── Data

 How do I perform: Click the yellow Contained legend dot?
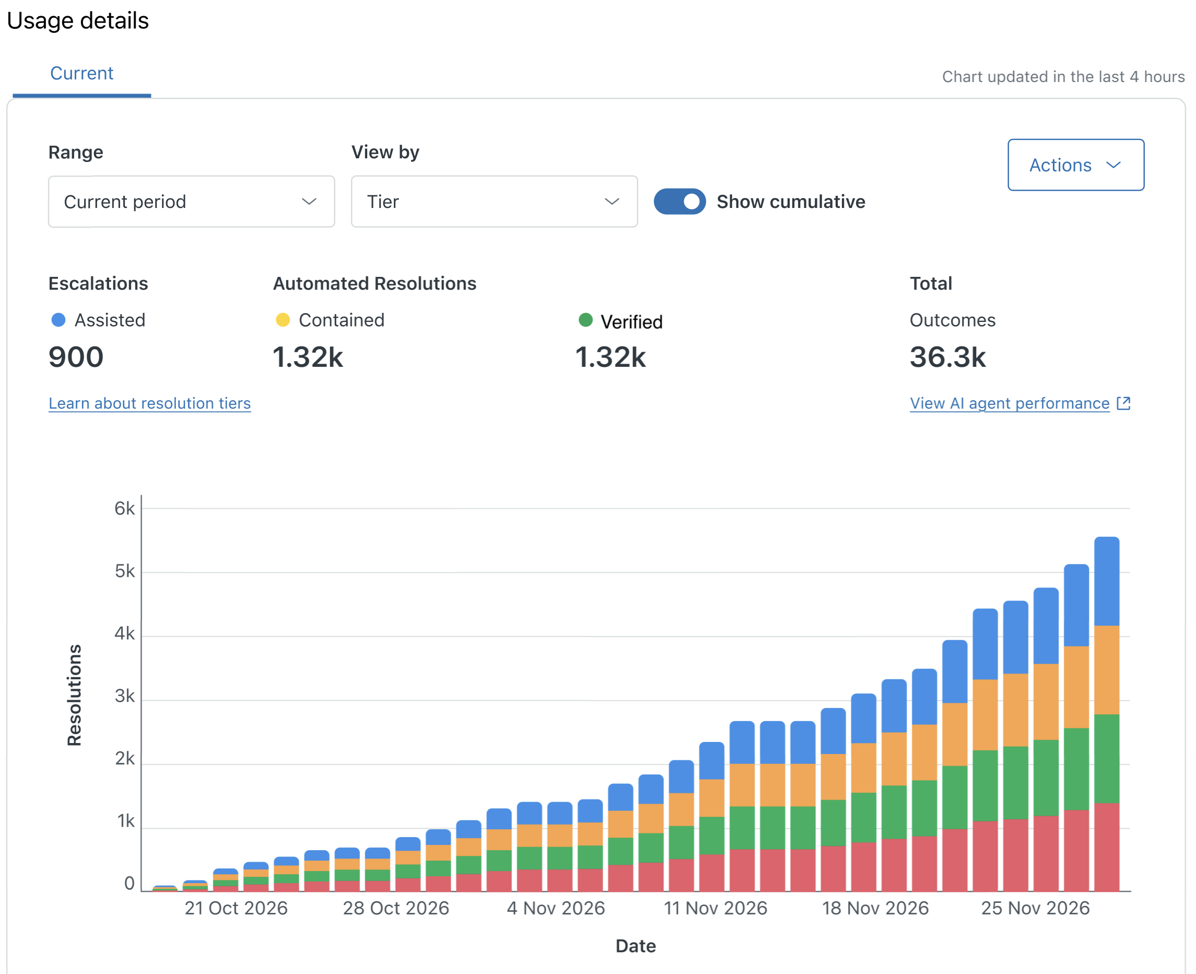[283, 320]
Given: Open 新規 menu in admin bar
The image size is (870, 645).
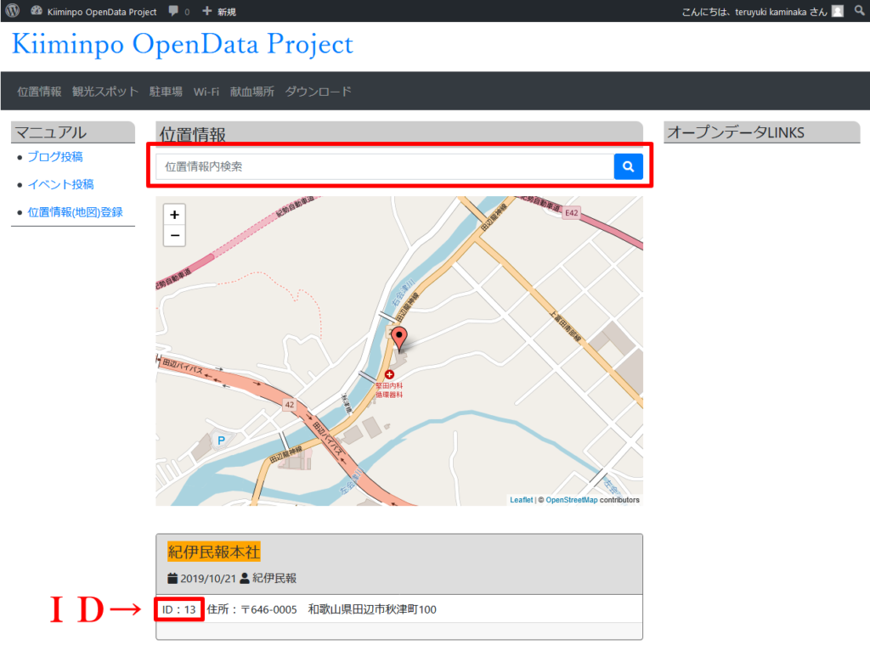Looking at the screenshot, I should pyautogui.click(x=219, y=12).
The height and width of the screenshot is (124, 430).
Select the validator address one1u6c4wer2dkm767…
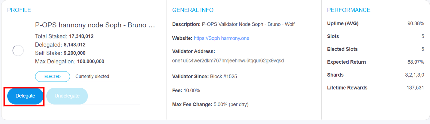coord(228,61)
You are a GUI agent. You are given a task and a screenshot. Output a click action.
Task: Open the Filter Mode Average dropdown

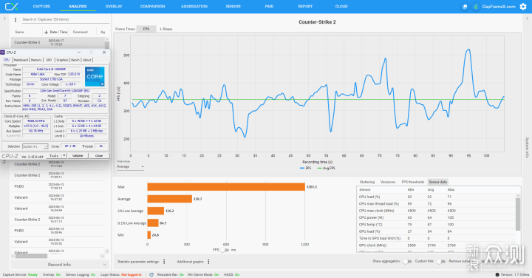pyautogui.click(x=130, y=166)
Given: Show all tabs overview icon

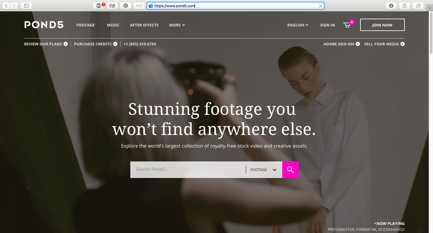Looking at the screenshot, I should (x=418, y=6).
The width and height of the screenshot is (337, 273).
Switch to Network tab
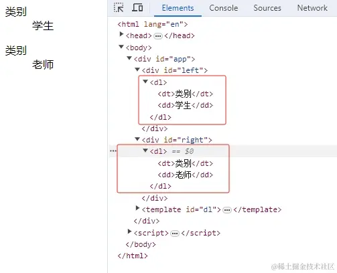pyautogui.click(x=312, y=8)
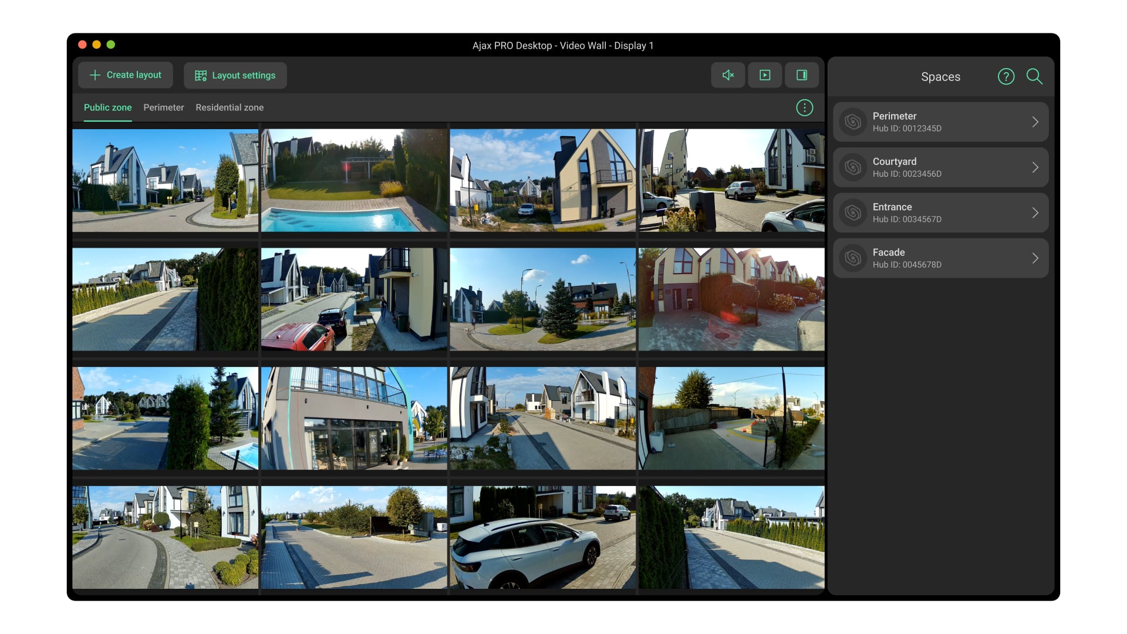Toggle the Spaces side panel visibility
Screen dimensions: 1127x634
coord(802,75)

────
── Data

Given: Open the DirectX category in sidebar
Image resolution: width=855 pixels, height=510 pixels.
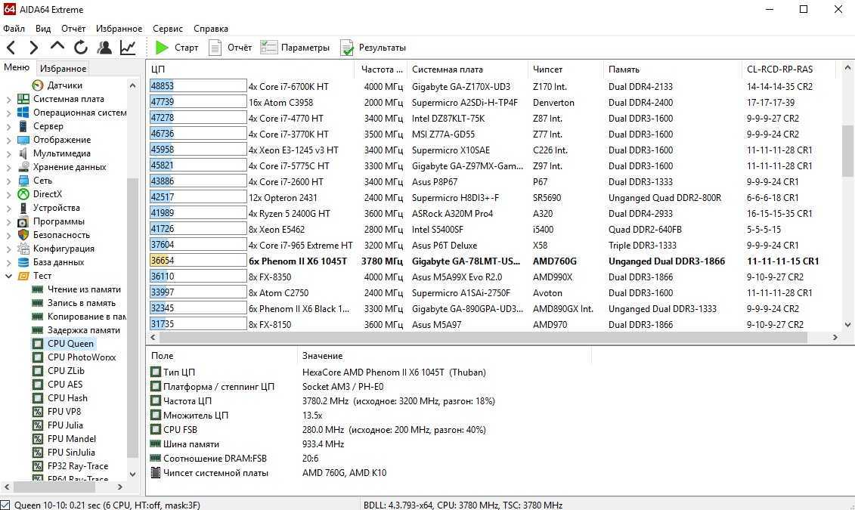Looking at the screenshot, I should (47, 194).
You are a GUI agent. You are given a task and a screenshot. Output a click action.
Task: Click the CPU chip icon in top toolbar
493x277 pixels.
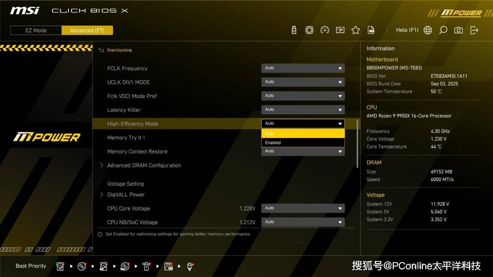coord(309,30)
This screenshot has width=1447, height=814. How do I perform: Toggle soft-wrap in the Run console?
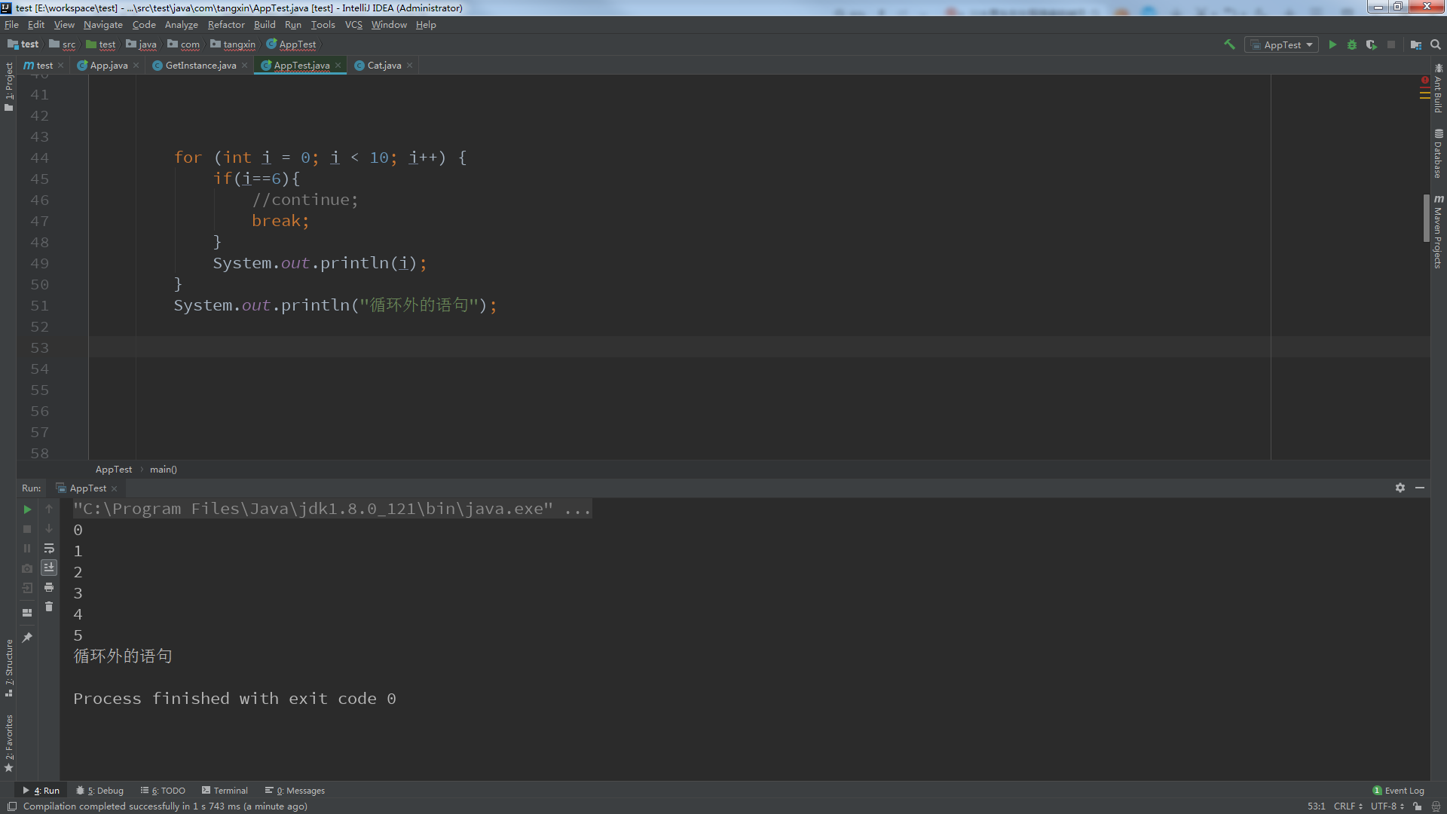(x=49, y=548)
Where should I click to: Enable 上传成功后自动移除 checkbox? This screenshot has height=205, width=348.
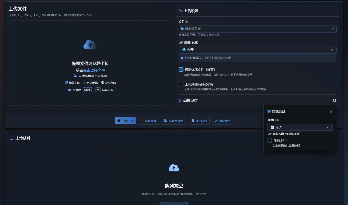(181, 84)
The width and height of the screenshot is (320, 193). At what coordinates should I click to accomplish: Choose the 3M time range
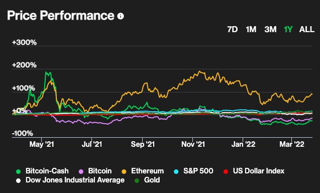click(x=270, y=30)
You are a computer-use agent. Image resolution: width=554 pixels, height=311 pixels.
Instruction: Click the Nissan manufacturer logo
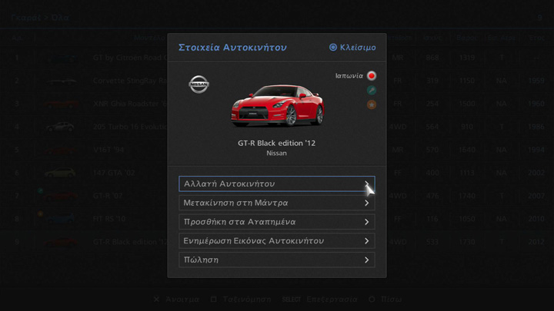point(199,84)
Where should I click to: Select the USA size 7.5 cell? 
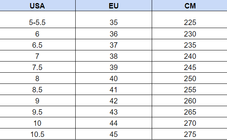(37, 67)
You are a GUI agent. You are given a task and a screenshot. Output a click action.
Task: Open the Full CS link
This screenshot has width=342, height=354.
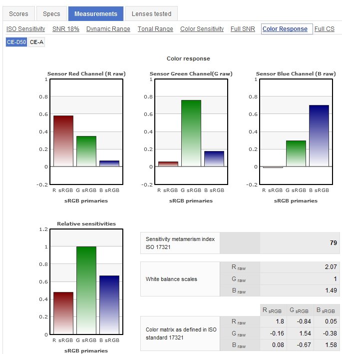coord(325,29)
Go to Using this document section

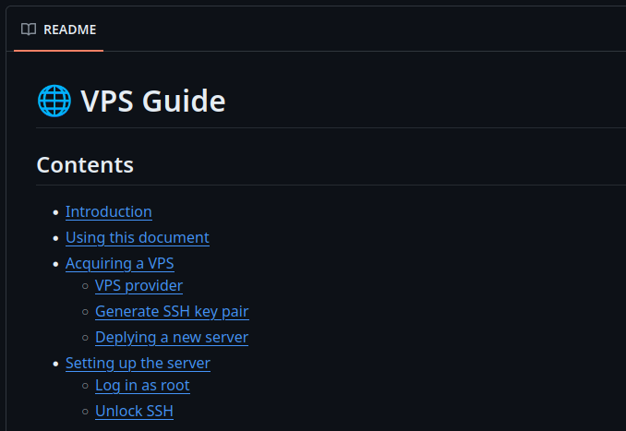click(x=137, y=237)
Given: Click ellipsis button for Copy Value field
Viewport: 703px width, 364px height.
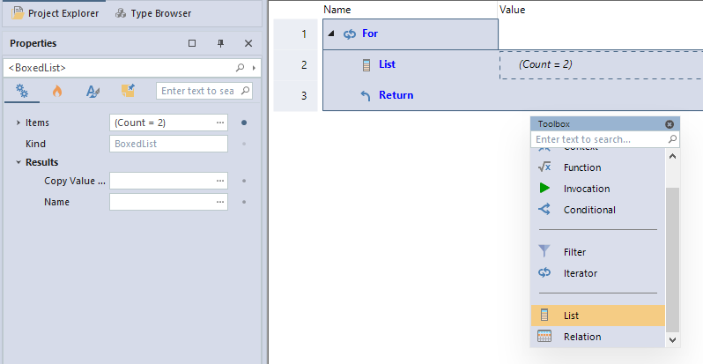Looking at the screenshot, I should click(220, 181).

────
── Data

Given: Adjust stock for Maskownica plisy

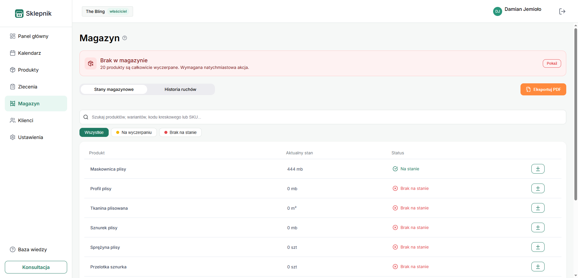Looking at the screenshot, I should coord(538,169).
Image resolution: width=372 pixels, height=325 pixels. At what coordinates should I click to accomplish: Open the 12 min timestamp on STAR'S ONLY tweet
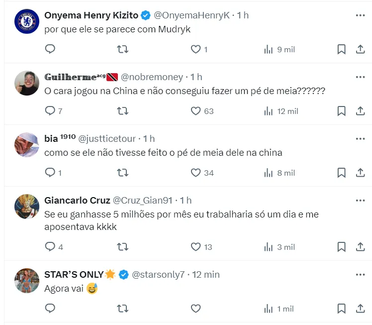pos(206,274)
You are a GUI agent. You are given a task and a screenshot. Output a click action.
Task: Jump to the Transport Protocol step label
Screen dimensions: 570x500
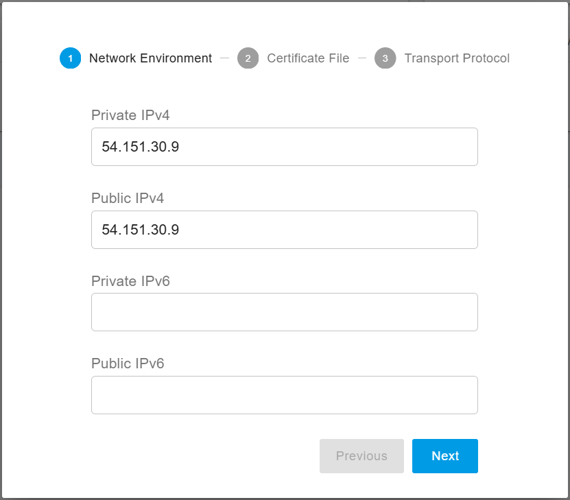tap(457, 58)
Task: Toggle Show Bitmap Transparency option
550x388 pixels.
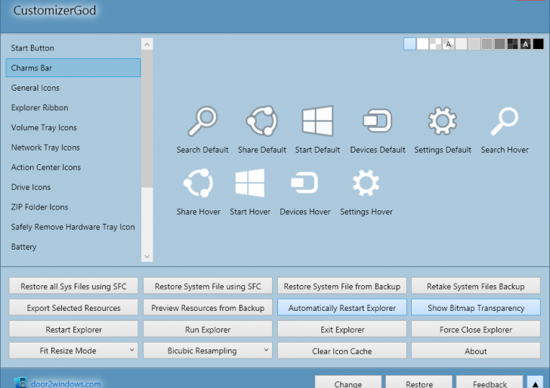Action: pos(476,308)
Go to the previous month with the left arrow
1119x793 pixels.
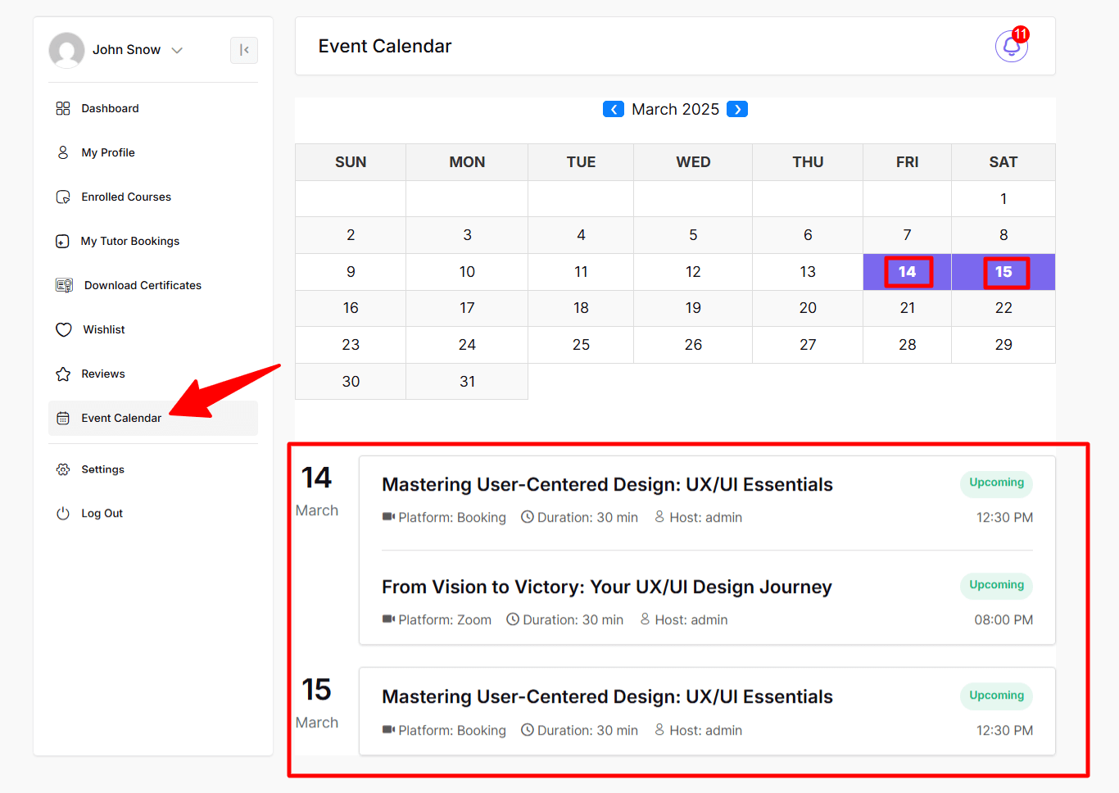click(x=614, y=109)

────

→ **Exercise**
Copy the rows word for word, starting at the line that contains "The width and height of the screenshot is (337, 273)." and ending at the line that contains "coord(802,75)", both included, and leave the pictures out.

→ **Solution**
The width and height of the screenshot is (337, 273).
Switch to Network tab
pyautogui.click(x=312, y=8)
Toggle the Spaces side panel visibility
Screen dimensions: 1127x634
coord(802,75)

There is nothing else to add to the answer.